La Cour administrative d’appel de Toulouse s’est prononcée, le 28 janvier 2025, sur la légalité d’un refus de titre de séjour opposé à un travailleur étranger salarié. L’enjeu de ce litige réside dans l’articulation entre les règles du code de l’entrée et du séjour des étrangers et celles du code du travail. L’analyse de cette décision permet d’étudier la reconnaissance d’une dispense d’autorisation de travail avant d’envisager la censure de l’erreur commise par l’autorité préfectorale.
L’intéressé est entré sur le territoire national en 2017 et a bénéficié de plusieurs autorisations provisoires de séjour en raison de son état de santé personnel. Il a sollicité le renouvellement de son droit au séjour en 2022 tout en exerçant une activité professionnelle sous contrat de travail à durée indéterminée. L’autorité administrative a rejeté sa demande le 7 novembre 2023 en assortissant ce refus d’une obligation de quitter le territoire français dans un délai déterminé.
Le tribunal administratif de Montpellier a rejeté la demande d’annulation de cet arrêté par un jugement rendu en audience publique le 19 mars de l’année 2024. Le requérant soutient devant les juges d’appel que l’administration a commis une erreur de droit en exigeant la production d’une autorisation de travail pour son emploi. L’intéressé a par ailleurs sollicité un sursis à l’exécution du jugement de première instance dans l’attente de la décision définitive de la juridiction d’appel.
La juridiction doit déterminer si la possession d’un document provisoire de séjour autorisant le travail dispense l’étranger de produire une autorisation spécifique lors de sa demande. La Cour administrative d’appel de Toulouse juge que l’exigence de l’administration est illégale car elle méconnaît les dispositions dérogatoires prévues par le code du travail. L’étude de cette décision porte sur la reconnaissance d’une dispense d’autorisation de travail avant d’analyser la censure de l’erreur commise par l’autorité administrative.
I. L’affirmation d’une dispense d’autorisation de travail
A. La faculté d’examen d’office des différents fondements du séjour
L’administration n’est pas tenue d’examiner d’office si un ressortissant étranger peut prétendre à un titre de séjour sur un fondement différent de sa requête initiale.
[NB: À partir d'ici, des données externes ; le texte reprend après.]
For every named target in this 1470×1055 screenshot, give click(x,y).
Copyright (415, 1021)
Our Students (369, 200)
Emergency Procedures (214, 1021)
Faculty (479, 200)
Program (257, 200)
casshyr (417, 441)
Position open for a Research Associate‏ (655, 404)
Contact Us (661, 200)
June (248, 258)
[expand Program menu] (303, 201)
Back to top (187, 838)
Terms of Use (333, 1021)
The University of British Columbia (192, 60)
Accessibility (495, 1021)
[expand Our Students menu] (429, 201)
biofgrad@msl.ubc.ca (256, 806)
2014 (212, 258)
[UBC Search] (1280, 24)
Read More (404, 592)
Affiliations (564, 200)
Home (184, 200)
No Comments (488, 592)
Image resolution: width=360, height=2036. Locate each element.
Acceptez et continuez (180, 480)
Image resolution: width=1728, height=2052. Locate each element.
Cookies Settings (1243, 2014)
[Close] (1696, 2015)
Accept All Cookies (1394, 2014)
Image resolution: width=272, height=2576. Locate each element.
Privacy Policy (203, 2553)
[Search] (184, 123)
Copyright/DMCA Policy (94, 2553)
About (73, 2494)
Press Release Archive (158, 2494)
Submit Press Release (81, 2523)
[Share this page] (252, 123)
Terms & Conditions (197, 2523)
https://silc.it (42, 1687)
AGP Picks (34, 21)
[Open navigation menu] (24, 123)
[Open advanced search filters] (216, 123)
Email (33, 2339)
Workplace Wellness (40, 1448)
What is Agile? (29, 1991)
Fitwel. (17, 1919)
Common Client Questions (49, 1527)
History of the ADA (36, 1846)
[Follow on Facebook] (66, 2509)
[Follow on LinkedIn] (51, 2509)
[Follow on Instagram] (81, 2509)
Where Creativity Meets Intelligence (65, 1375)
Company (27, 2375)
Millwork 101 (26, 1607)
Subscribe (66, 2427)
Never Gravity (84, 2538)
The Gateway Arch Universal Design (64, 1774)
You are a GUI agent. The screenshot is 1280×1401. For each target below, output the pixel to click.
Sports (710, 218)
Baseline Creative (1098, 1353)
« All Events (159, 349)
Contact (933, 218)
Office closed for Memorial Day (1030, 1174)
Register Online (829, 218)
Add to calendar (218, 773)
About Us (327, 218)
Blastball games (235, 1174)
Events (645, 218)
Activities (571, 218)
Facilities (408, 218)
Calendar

Elle conserve néanmoins la faculté de procéder à cet examen de sa propre initiative afin de régulariser la situation administrative de l’intéressé présent sur le territoire. La Cour souligne qu’en l’espèce, le représentant de l’État a effectivement choisi d’apprécier le droit au séjour au titre de l’activité professionnelle exercée par le salarié.
B. L’opposabilité des dispenses prévues par le code du travail
L’article L. 421-1 du code de l’entrée et du séjour des étrangers subordonne la délivrance du titre salarié à la détention préalable d’une autorisation de travail valide. Le code du travail prévoit cependant des exceptions notables pour les titulaires d’un document provisoire de séjour portant la mention autorisant expressément son détenteur à travailler. Cette dispense, prévue à l’article R. 5221-2, permet à l’étranger de ne pas solliciter de nouvelle autorisation administrative spécifique pour exercer légalement ses propres fonctions contractuelles. Cette conformité aux règles de dispense conduit mécaniquement à la remise en cause de la légalité de la décision administrative contestée.
II. La censure d’un refus de séjour entaché d’illégalité
A. La caractérisation d’une erreur de droit administrative
L’arrêt attaqué repose sur le constat que le requérant disposait d’un récépissé de demande de renouvellement l’autorisant à travailler à la date de la décision préfectorale. L’autorité administrative a pourtant rejeté la demande au motif erroné que l’intéressé ne justifiait pas de la détention préalable d’une autorisation de travail obtenue auprès des services. Les juges d’appel considèrent que « le préfet a entaché sa décision d’une erreur de droit » en ignorant les mécanismes de dispense prévus par la réglementation en vigueur. Cette erreur fondamentale justifie l’annulation totale des mesures d’éloignement qui complétaient le refus de séjour initialement opposé par l’autorité administrative.
B. L’annulation de la décision et ses conséquences juridiques
L’annulation de la décision portant refus de séjour entraîne par voie de conséquence celle de l’obligation de quitter le territoire français ainsi que de la décision de renvoi. La Cour ordonne au représentant de l’État de procéder à un nouvel examen de la situation administrative de l’intéressé dans un délai de deux mois fermes. Cette solution rappelle la nécessité pour l’administration de prendre en compte l’ensemble des documents provisoires sécurisant le parcours professionnel des travailleurs étrangers présents en France.